Documentaire sur Arte à 22 h 55

78/52
Durée : 02:33

La scène de douche de ­Psychose, tournée en 1959, appartient à l’histoire du 7e art. En 78 plans, 52 coupes et ­seulement 45 secondes, Alfred ­Hitchcock a non seulement réussi à flanquer une de leurs plus belles frousses à une palanquée de ­spectateurs, mais surtout, en jouant à cache-cache avec la ­censure, il a révolutionné la façon de filmer et de monter une action.

Corneille écrivait : « Le désir ­s’accroît quand l’effet se recule. » Lui fait le contraire. D’une femme nue, vulnérable, sous sa douche, on ne voit rien, car elle est filmée en gros plan. Au plus près. Même chose pour le couteau qui va la tuer, ainsi que pour ce meurtre inouï, ­soudain, brutal, dans la blancheur clinique d’une salle de bains, que l’on croit apercevoir, mais qui est juste suggéré. La stridence des violons et des violoncelles de la musique composée par Bernard Herrmann ­accroît le malaise.
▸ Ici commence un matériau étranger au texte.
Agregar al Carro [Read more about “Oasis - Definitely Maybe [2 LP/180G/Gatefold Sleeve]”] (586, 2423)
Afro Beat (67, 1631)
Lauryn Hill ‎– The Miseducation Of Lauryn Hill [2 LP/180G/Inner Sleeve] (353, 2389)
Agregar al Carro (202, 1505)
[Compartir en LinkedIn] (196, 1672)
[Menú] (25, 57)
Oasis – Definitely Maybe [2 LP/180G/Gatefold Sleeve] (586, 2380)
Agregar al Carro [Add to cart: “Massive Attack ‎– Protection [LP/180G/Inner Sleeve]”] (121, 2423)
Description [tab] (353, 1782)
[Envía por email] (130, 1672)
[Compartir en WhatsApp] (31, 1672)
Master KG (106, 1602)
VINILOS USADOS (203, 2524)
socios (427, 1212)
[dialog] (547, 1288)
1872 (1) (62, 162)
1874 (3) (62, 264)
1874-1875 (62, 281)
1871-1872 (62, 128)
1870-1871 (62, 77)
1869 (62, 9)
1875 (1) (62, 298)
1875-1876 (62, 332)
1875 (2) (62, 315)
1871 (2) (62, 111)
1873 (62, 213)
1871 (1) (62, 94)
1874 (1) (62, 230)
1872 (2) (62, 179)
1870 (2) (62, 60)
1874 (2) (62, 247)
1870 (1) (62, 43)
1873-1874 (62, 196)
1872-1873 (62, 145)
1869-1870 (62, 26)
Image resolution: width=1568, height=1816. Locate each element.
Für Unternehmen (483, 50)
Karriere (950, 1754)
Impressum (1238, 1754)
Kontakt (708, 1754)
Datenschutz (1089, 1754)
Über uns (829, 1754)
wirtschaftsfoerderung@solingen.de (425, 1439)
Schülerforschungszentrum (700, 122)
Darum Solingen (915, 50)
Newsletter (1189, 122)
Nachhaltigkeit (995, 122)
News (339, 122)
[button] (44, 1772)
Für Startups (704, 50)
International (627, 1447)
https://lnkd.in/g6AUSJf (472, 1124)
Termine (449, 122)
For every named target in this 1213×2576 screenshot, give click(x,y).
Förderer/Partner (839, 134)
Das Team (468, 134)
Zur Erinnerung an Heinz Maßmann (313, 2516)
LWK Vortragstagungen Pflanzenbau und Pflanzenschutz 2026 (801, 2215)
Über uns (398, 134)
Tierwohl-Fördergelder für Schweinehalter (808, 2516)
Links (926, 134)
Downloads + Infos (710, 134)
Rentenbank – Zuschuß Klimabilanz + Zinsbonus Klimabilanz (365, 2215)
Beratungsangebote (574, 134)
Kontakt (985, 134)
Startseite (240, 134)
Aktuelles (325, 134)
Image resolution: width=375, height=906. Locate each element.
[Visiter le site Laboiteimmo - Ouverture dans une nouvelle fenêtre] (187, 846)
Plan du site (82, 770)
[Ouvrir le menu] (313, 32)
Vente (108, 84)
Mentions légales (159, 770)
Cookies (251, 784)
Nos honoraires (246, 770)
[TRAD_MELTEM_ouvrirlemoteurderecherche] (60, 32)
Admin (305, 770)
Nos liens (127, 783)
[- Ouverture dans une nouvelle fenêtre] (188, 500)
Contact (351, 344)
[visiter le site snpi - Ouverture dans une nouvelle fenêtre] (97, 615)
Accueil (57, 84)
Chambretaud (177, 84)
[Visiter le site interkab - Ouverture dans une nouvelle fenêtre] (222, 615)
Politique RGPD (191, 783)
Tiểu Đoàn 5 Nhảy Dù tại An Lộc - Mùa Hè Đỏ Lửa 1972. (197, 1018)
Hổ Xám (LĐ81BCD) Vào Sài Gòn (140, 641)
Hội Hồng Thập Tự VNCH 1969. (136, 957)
Alfred ­Hitchcock et Janet Leigh

Plus matois, ­­­­­A Hitchcock expliquera à François Truffaut : « Dans Psychose, le sujet, les personnages m’importent peu, ce qui m’importe, c’est que l’assemblage des ­morceaux du film, la photographie, la bande sonore et tout ce qui est purement technique puissent faire hurler le public. »

Son équipe et le réalisateur ­mirent sept jours à tourner cette scène, qui coûta 62 000 dollars, somme impressionnante pour l’époque, dans un décor de 15 m2. Prouesse technique, certes, mais surtout incroyable précision d’une mise en scène où chaque coupure de plan correspond à un coup de couteau…

Une leçon de cinéma

Est-il vraiment important de ­savoir que le sang s’écoulant dans la bonde de la ­baignoire est du chocolat fondu ? La terreur qui se lit sur le visage de Marion Crane, ­interprétée par la légendaire Janet Leigh, se suffit à elle-même.

Dans 78/52 : les derniers secrets de ­Psychose, des metteurs en scène, des scénaristes, des monteurs et des critiques racontent comment cette scène a bouleversé leur façon d’envisager le cinéma. Pour eux, en sortant de sa zone de confort, en bousculant les codes en ­vigueur, en jouant entre figuration du désir et tension sexuelle, Hitchcock pointe du doigt le caractère aléatoire de la vie, puisque l’on n’est nulle part à l’abri, même dans une salle de bains.

Film sur l’impuissance, le regard, le voyeurisme et l’image en miroir, ­Psychose est surtout une sacrée ­leçon de cinéma.

78/52 : les derniers secrets de Psychose, d’Alexandre O. Philippe (EU, 2017, 85 min).